Continue the build log about the party-cleanup robot Mr. Tidy, starting after its final sentence.

━━━ TEXT PASSAGE

Let's Make Robots!

Mr. Tidy

Picks up emties after a party
Mr._Tidy_Schematic.jpg476.68 KB

This is Mr. Tidy, his job is to pick up bottles and glasses after a party and put them in a tidy pile.The third video shows him picking up his first can.

There are four of my IR obstacle detectors, one on each corner that will be angled downward to detect cliffs as well as walls. The IR sensors share a common analog input so switching the IR LEDs one at a time is required to read individual corners. These outputs also drive 4 normal LEDs for visible detection of opperation. When the outputs change to inputs, 4 micro switches used for monitoring the arm / gripper position can be read. These switches will only monitor the limits of travel for the arm / gripper.

The gripper is fitted with an RGB LED and an LDR to form a colour sensing "Amander LDR". By reading the LDR when different colours are lit the robot can determine the colour of the object being picked up. This sensor will be angled downward to read the colour of the floor as well.
A conductive foam pressure sensor is used to determine how hard the robot is gripping an object. 

Recharging will occur when the robot reaches a docking station. Electrical connections being made much like a dodgem car with charge wiskers at the top and a ground strap underneath. The docking station has an IR LED sending out an IR signal. This is detected by an IR reciever when the robot is facing the station. A voltage divider reduces the battery voltage to a safe level to be read by an analog input.

The motors are driven by a L298N. Since this chip can only drive two motors, 2x DPDT relays are used to select between the drive motors and the arm / gripper motors. PWM is used to control the speed / power of the motors. A speaker has been added so that the robot can call for assistance if it runs into trouble.

Click on the schematic for a larger image.




 I've had to gear the arm down further to lift my heaviest Guiness glass but now the gripper isn't strong enough. You can see in the "arm test" video that the gripper is quite fast so I think I'll need to gear it down as well. At this stage I am waiting on parts to arrive and then I can start building the circuitry.


 I geared the gripper motor down 3:1. Now it is strong enough to pick up my biggest glass :D


I've started building my circuit board and fitting Mr. Tidy's arm sensors. The second video shows his touch sensors in action. I've now mounted 3 micro switches, one for when the gripper is fully open and limits for the arm raising and lowering as well as two touch sensors wired in series to give a more noticeable change when the gripper grabs something. When I first tested the pressure sensors the small pinion gear mounted on the gripper gearbox broke off as it was only supaglued on. I had to drill a 1mm hole through the gear and gearbox shaft and glue in a lead from a diode to act as a shear pin. I will place a small resistor in series with the gripper motor to limit stall current when grabing an object.




I've nearly finished Mr. Tidy. All my sensors are mounted and cables connected to the board. I've just got to complete the circuitry and add some LEDs both for indication and decoration. The biggest challenge is making all the parts fit as the grippers gear and cams come almost to the board in some places. I have cables plugging in on both sides of the board. After reading about some test done by jklug80 using a RGB LED and LDR I decided to add calibration trimpots to my board. You can see them in the photo below, mounted upside down at the rear of the PCB.

━━━━━━
━━━ DATA

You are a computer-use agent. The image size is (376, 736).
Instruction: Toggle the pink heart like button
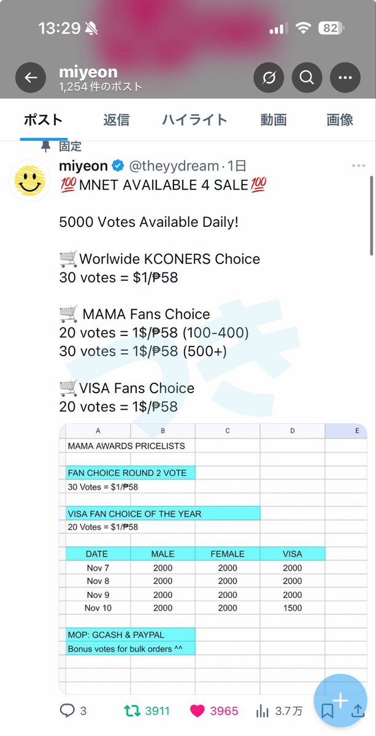[197, 711]
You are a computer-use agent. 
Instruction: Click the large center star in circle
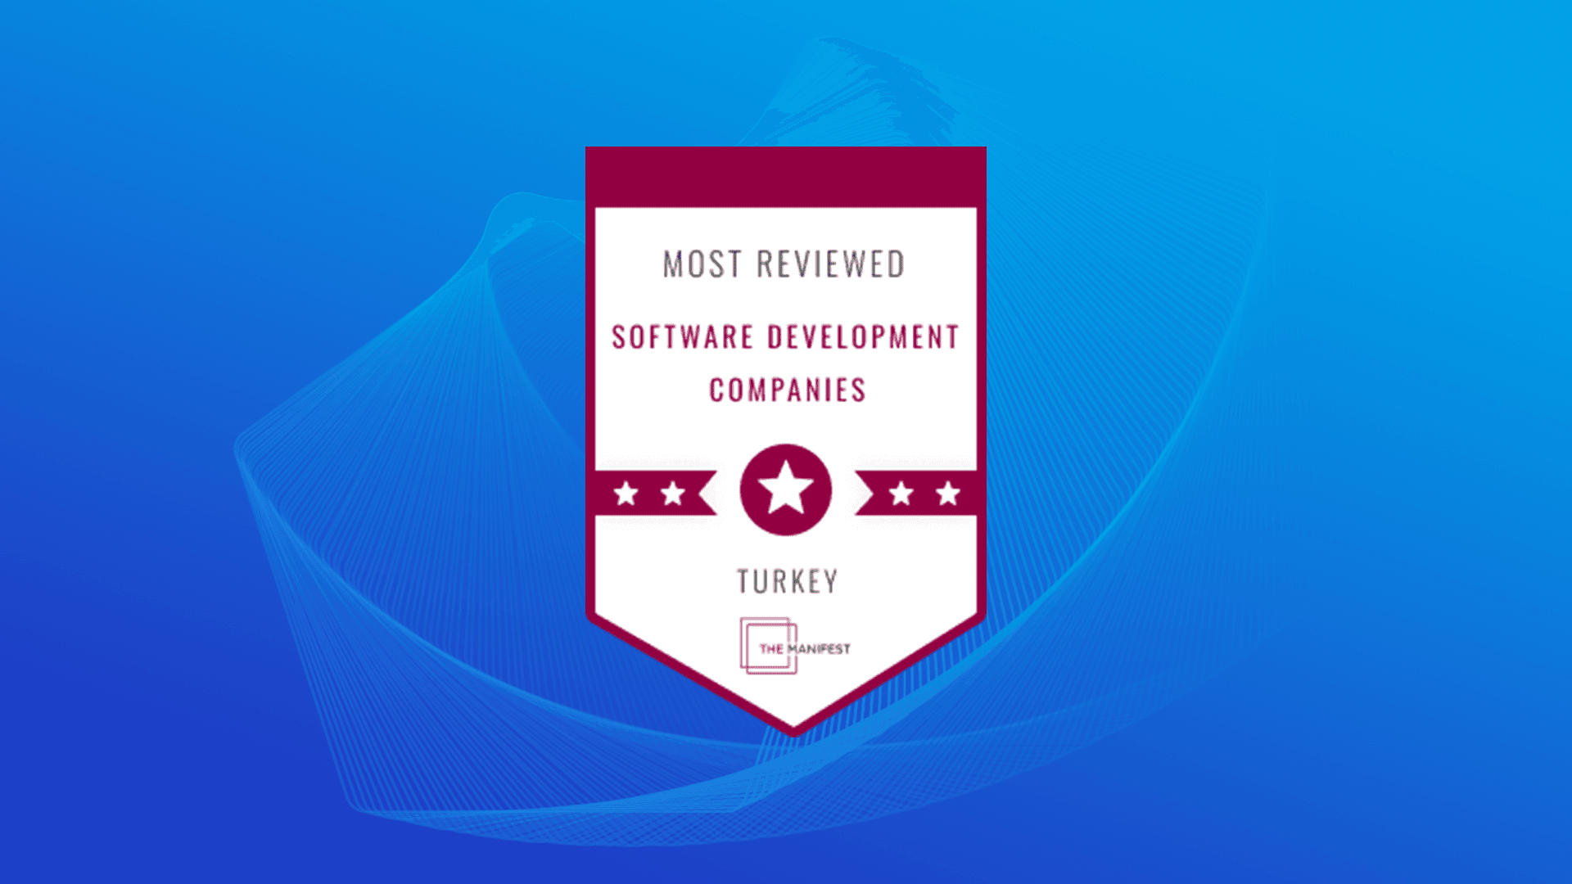785,489
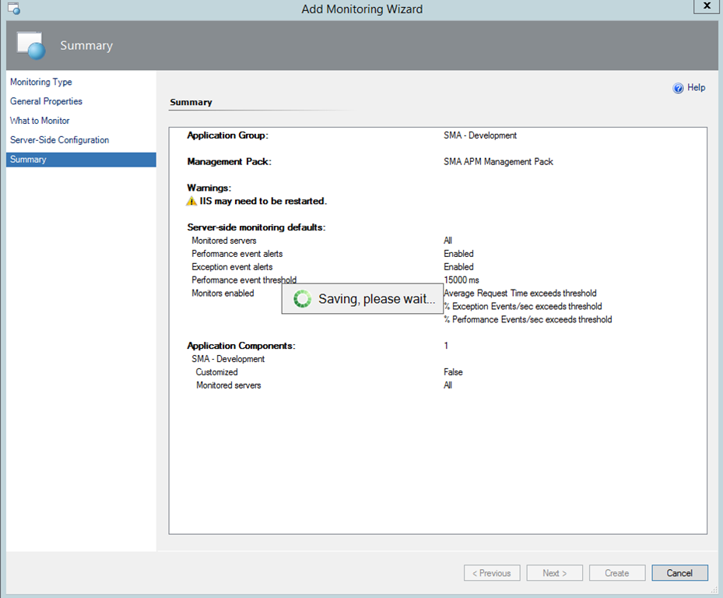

━━━━━━

THE ANSWER.
I had to make mudguards so I would have somewhere to mount my IR obstacle detectors. I have one mounted over each wheel looking forward and down to detect cliffs as well as walls. Since this is the first time I have them sharing a single analog input I'm not sure how well this will work. The outputs used to drive the IR leds are also working as inputs for the micro switches so the code might get a bit tricky here.



 I have finally got Mr. Tidy finished and have begun testing. The third video shows him picking up his first beer can. In the video he was controlled by a TV remote. Next I will make him autonomous.





Set up an Xbee interface for wireless communications between the robot and PC. Can't get programs to download though :(
Read about it in my forum turned blog.





Making Mr. Tidy autonomous is more dificult than I thought. With no rangefinder sensors or servos he is basically a blind man with a white cane. I have manage to get my software to compensate for ambiant IR very nicely by doing a calibration test on powerup. For this reason the robot must be in a clear area with no strong shadows when powering up.

Mr. Tidy is quite heavy with all that steel meccano and 6xAA rechargeables so turning on carpet was always a struggle for him even with tape on the wheels. I have fitted omniwheels on the front which has improved steering considerably.


I am thinking with a minor modification to the gripper Mr. Tidy could become Mr. Artist and hold a paint brush instead. He could identify different pots of paint from a distance using multiple IR beacons, each sending a different code to identify the colour. Up close the colour sensing Amanda LDR could be used as well. Just tape a large sheet of paper on the ground and use CTC's folding fences for robots to keep the little bugger from painting the hallway :D




Well Mr. Tidy has gone lame after stripping a gear. I think the weight of the arm in combination with turning on carpet was just too much for him. For now I am putting this project on hold. I will resume in China. I did overcome the problem of him running into everything by increasing the range of my IR sensors. This was easily done just by connecting another IR phototransistor in parallel with the first and increased the detection range to 15cm-20cm (6-8 inches) depending on the colour of the object and the angle.


Here is a sneak preview of the new "Mr. Tidy". All surface mount components with 4x FET "H" bridges and multiplexed IO.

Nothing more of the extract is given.